WHAT THE TASK REQUIRES. Reproduce every one of the following rows verbatim, keeping each line as it stands.

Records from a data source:
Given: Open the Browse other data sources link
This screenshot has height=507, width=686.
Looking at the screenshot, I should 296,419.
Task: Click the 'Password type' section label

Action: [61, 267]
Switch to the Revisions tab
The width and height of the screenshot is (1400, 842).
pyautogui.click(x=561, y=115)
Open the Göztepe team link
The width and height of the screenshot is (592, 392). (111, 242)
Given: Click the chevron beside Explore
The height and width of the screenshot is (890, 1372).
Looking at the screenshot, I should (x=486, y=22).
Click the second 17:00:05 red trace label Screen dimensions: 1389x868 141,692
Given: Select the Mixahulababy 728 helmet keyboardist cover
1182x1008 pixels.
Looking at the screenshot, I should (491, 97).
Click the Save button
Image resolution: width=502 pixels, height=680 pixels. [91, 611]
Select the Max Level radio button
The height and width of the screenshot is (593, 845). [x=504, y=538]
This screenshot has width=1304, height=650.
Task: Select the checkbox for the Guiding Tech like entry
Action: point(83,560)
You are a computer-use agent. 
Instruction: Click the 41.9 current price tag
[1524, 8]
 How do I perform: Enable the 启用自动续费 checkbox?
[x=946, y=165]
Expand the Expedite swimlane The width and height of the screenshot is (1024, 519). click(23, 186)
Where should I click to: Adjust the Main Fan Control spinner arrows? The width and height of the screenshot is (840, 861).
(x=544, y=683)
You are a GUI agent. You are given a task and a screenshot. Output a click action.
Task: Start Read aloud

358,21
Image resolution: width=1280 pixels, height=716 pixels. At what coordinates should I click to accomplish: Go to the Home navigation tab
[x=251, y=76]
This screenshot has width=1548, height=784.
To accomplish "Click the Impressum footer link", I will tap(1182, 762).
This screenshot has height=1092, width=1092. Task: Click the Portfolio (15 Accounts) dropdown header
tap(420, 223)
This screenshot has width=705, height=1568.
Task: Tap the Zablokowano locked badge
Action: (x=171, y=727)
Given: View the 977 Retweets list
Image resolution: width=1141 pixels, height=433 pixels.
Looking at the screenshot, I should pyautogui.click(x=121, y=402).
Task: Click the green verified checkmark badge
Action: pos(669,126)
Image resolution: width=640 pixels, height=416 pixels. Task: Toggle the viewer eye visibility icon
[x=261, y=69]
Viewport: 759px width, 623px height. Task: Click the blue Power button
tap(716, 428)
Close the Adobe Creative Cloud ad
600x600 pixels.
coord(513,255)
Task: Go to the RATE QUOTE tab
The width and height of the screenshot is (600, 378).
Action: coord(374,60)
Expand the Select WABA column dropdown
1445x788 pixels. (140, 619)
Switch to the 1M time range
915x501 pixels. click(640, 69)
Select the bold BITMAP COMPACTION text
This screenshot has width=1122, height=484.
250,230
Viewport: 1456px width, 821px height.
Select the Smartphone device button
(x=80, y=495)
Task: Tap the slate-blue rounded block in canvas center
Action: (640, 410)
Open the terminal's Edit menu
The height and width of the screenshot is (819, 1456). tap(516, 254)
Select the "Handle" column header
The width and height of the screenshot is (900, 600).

FULL SOLUTION.
Given: Open the Browse other data sources link
This screenshot has height=507, width=686.
Looking at the screenshot, I should 296,419.
Task: Click the 'Password type' section label

Action: [61, 267]
Switch to the Revisions tab
The width and height of the screenshot is (1400, 842).
pyautogui.click(x=561, y=115)
Open the Göztepe team link
The width and height of the screenshot is (592, 392). (111, 242)
Given: Click the chevron beside Explore
The height and width of the screenshot is (890, 1372).
Looking at the screenshot, I should (x=486, y=22).
Click the second 17:00:05 red trace label Screen dimensions: 1389x868 141,692
Given: Select the Mixahulababy 728 helmet keyboardist cover
1182x1008 pixels.
Looking at the screenshot, I should (491, 97).
Click the Save button
Image resolution: width=502 pixels, height=680 pixels. [91, 611]
Select the Max Level radio button
The height and width of the screenshot is (593, 845). [x=504, y=538]
This screenshot has width=1304, height=650.
Task: Select the checkbox for the Guiding Tech like entry
Action: point(83,560)
You are a computer-use agent. 
Instruction: Click the 41.9 current price tag
[1524, 8]
 How do I perform: Enable the 启用自动续费 checkbox?
[x=946, y=165]
Expand the Expedite swimlane The width and height of the screenshot is (1024, 519). click(23, 186)
Where should I click to: Adjust the Main Fan Control spinner arrows? The width and height of the screenshot is (840, 861).
(x=544, y=683)
You are a GUI agent. You are given a task and a screenshot. Output a click action.
Task: Start Read aloud

358,21
Image resolution: width=1280 pixels, height=716 pixels. At what coordinates should I click to accomplish: Go to the Home navigation tab
[x=251, y=76]
This screenshot has width=1548, height=784.
To accomplish "Click the Impressum footer link", I will tap(1182, 762).
This screenshot has height=1092, width=1092. Task: Click the Portfolio (15 Accounts) dropdown header
tap(420, 223)
This screenshot has width=705, height=1568.
Task: Tap the Zablokowano locked badge
Action: (x=171, y=727)
Given: View the 977 Retweets list
Image resolution: width=1141 pixels, height=433 pixels.
Looking at the screenshot, I should pyautogui.click(x=121, y=402).
Task: Click the green verified checkmark badge
Action: pos(669,126)
Image resolution: width=640 pixels, height=416 pixels. Task: Toggle the viewer eye visibility icon
[x=261, y=69]
Viewport: 759px width, 623px height. Task: Click the blue Power button
tap(716, 428)
Close the Adobe Creative Cloud ad
600x600 pixels.
coord(513,255)
Task: Go to the RATE QUOTE tab
The width and height of the screenshot is (600, 378).
Action: coord(374,60)
Expand the Select WABA column dropdown
1445x788 pixels. (140, 619)
Switch to the 1M time range
915x501 pixels. click(640, 69)
Select the bold BITMAP COMPACTION text
This screenshot has width=1122, height=484.
250,230
Viewport: 1456px width, 821px height.
Select the Smartphone device button
(x=80, y=495)
Task: Tap the slate-blue rounded block in canvas center
Action: (640, 410)
Open the terminal's Edit menu
The height and width of the screenshot is (819, 1456). tap(516, 254)
Select the "Handle" column header
The width and height of the screenshot is (900, 600).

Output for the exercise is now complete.